Fantaspoa 2022 Review: PUSSYCAKE
Pussycake is an all girl rock band tearing it up in the local bars around town. Their manager Pato has arranged a gig on the coast where a record company will be in attendance. However, when the band - Elle, Sara, Juli and Sofi - gets to town no one is at the venue to greet them. Pato cannot find her friend, Simon, who organized this gig. The streets are pretty much deserted.
While Juli takes off for a hit of recreational drug use Pato and the rest of the girls continue to look for her friend. When they do find Simon something is wrong, very wrong, violently wrong. Getting a record deal is now the least of their worries.

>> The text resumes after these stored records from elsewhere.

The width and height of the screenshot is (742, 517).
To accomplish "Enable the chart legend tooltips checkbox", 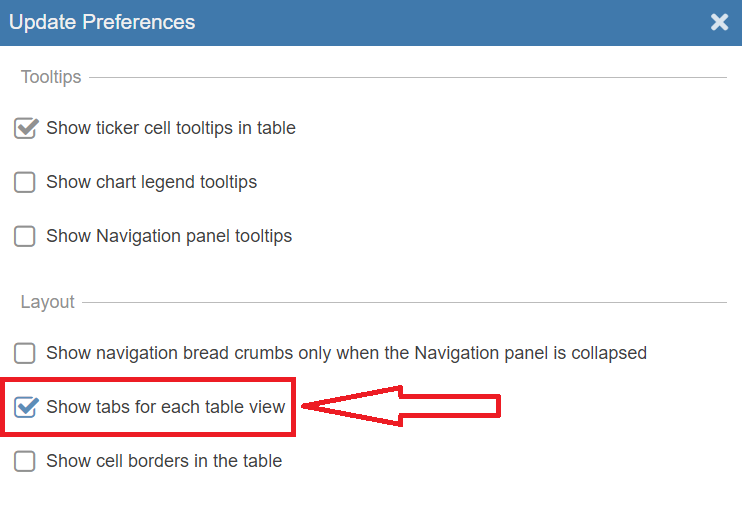I will point(25,182).
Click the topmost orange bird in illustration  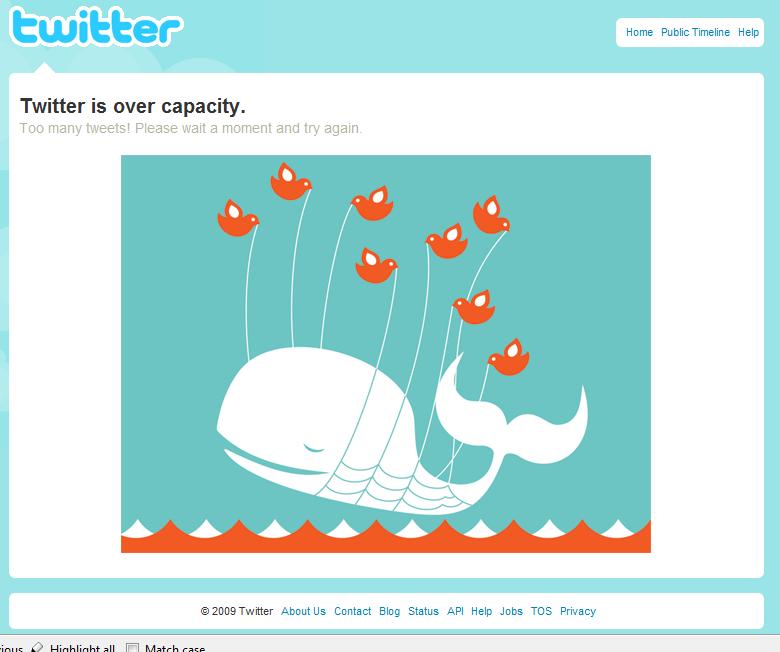click(291, 182)
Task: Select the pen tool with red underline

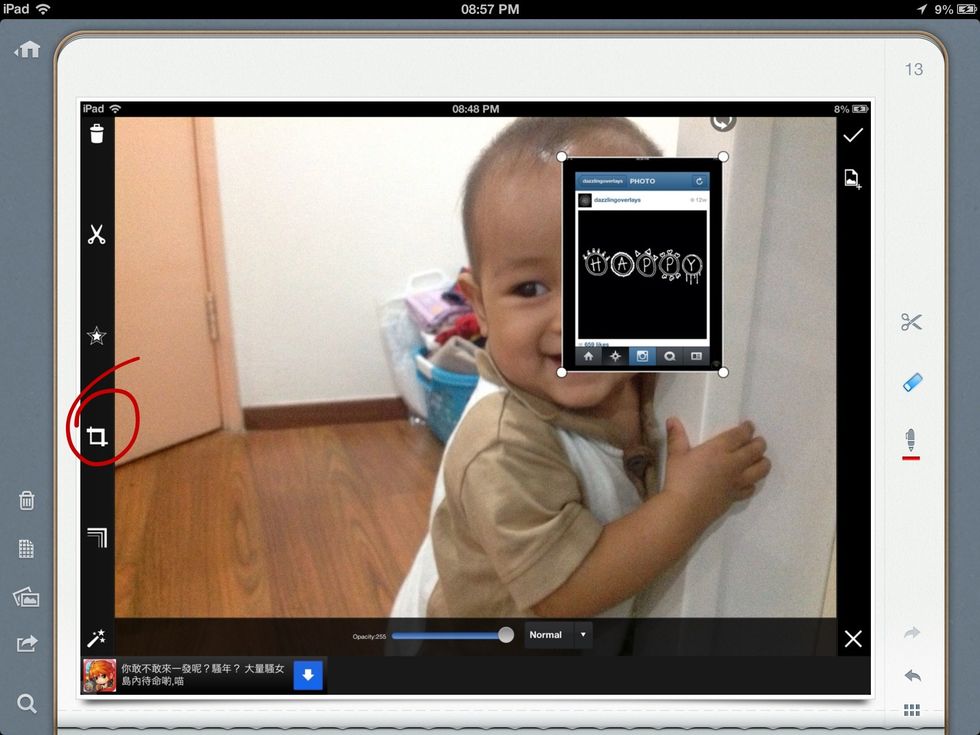Action: [911, 442]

Director Pablo Pares is a known quantity in his native Argentina, a respected filmmaker amongst his peers in the genre community. In the short time that I have discovered him I’ve thought of him to be a director who is wildly imaginative, appreciates being able to do his effects on the spot and to max out or make the most of the budgets of his costume and makeup departments. He’s a very creative and resourceful director.
First we want to address the elephant in the room, this bit of a stumbling block. Pussycake has a narrative and story structure that feels like we’re always missing pieces to the puzzle. It takes some getting used to at first but try not to let it get to you. By golly Pussycake has a deadline to meet and it will be damned if it stops to explain every little thing to you.
Wait! Who’s the dude in the cape? No time! On to the next scene. Wait! What does the vomit do? No time! On to the next scene, you’ll figure it out soon enough! Wait! What’s going on at the beach? No time! Here’s another bucket of vomit in your face! Wait! Vomit! What? Gore! (Sputter) Vomit again!
For every question you will have the answer is a bucket of gore or alien vomit. It’s completely mental. Seriously, if you get hung up on the structure, if you cannot let it slide, you’re going to miss out on all the fun!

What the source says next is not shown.